Serbia’s economic growth will remain muted in 2023, and then accelerate in 2024 and 2025, exceeding three percent, as the impact of lower inflation on real disposable income will stimulate private consumption, the European Commission estimated in its Autumn Economic Forecasts.
The Commission forecasts that in 2023, Serbia will record a growth in gross domestic product (GDP) of 2.2 percent, in 2024 by 3.1 percent, and in 2025 by 3.7 percent.
At the same time, a further decline in the general government deficit and the debt-to-GDP ratio is expected, with the help of high nominal GDP growth and smaller capital transfers to state-owned energy companies.
Inflation in Serbia in 2023 is forecast by the Commission to be 12.7 percent, to fall to single digits in 2024, to 5.5 percent, and then to 3.6 percent in 2025, within the framework targeted by the central bank.
In the report, the European Commission warns of great uncertainty and significant risks for lower growth, given that Russian aggression against Ukraine continues and the intensification of other geopolitical tensions.
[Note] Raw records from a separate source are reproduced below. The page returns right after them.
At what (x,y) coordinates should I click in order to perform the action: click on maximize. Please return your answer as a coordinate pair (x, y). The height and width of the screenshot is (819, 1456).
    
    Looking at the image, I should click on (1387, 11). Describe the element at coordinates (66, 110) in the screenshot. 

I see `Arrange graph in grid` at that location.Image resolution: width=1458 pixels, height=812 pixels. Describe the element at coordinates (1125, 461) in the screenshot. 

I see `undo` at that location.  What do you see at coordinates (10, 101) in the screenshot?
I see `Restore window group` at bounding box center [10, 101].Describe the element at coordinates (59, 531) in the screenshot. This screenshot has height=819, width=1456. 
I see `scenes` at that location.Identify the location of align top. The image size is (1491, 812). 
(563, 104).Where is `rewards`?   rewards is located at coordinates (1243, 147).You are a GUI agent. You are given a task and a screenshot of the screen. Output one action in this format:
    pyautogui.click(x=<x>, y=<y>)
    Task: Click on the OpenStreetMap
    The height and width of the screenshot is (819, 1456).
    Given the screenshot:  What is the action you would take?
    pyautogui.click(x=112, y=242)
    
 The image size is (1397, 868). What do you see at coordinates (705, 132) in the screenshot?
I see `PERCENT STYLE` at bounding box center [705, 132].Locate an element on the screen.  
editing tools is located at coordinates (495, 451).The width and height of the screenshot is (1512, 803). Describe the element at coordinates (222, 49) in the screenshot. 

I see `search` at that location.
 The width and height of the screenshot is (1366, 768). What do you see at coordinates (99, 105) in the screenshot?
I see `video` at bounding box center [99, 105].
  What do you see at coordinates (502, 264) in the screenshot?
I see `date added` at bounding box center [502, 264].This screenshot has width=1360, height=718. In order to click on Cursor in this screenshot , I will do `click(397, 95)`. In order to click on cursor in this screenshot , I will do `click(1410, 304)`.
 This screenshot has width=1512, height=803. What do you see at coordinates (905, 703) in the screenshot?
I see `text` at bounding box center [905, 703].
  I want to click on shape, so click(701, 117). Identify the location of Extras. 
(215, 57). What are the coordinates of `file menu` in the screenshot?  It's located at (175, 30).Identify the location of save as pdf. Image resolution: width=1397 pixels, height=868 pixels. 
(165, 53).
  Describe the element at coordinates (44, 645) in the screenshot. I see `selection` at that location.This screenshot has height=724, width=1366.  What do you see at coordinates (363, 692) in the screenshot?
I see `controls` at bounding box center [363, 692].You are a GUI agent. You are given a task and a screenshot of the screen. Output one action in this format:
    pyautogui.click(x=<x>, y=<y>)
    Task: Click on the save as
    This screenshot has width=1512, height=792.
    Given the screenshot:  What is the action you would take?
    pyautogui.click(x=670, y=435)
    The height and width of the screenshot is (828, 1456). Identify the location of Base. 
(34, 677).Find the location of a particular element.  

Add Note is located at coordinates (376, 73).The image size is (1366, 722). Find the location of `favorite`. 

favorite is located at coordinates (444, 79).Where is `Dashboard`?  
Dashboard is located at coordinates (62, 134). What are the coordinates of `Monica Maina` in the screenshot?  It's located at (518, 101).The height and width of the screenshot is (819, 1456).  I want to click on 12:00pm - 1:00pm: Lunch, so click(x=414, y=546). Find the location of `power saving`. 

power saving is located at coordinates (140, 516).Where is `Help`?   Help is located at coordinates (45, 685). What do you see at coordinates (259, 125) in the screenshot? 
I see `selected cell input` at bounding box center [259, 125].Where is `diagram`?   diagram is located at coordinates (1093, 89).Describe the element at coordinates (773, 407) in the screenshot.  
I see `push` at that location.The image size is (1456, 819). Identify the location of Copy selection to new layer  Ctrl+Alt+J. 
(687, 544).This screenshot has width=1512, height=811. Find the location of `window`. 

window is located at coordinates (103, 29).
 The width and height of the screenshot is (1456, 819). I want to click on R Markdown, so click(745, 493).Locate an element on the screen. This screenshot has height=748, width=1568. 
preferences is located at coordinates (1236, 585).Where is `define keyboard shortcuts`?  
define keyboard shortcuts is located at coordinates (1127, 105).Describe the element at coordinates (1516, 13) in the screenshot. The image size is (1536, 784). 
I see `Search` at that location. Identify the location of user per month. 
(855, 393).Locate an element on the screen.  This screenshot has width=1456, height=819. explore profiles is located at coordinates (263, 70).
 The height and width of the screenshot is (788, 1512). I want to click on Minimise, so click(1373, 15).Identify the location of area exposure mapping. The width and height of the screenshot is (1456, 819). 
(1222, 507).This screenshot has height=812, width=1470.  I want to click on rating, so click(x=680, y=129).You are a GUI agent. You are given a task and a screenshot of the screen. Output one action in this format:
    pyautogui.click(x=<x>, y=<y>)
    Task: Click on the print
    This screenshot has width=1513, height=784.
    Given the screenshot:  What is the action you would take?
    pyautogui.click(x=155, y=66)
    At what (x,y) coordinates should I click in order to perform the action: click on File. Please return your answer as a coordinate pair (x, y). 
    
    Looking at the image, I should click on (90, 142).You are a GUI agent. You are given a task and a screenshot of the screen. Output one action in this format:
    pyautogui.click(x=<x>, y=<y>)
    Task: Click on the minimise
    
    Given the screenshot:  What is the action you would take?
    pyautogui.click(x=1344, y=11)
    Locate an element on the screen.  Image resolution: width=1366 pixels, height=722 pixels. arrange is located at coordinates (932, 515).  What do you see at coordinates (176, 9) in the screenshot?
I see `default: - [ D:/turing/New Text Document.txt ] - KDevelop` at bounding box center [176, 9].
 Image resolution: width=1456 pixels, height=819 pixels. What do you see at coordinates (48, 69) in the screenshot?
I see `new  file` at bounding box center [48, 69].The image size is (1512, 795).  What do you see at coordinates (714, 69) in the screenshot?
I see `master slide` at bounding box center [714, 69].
It is also warned that inflation more persistent than currently projected could adversely affect the increase in purchasing power and thus the slowdown of consumption and real growth. It is also estimated that a prolonged slowdown in the economies of Serbia’s leading trading partners, especially in the EU, could threaten exports.
On the other hand, a larger transfer of production (from the EU to neighboring countries) could have a positive effect on foreign investments and Serbian exports, the Commission assessed.
When it comes to the region of the Western Balkans, a moderate acceleration of economic growth is expected in North Macedonia and Bosnia and Herzegovina, while the forecast for Montenegro and Albania has been reduced.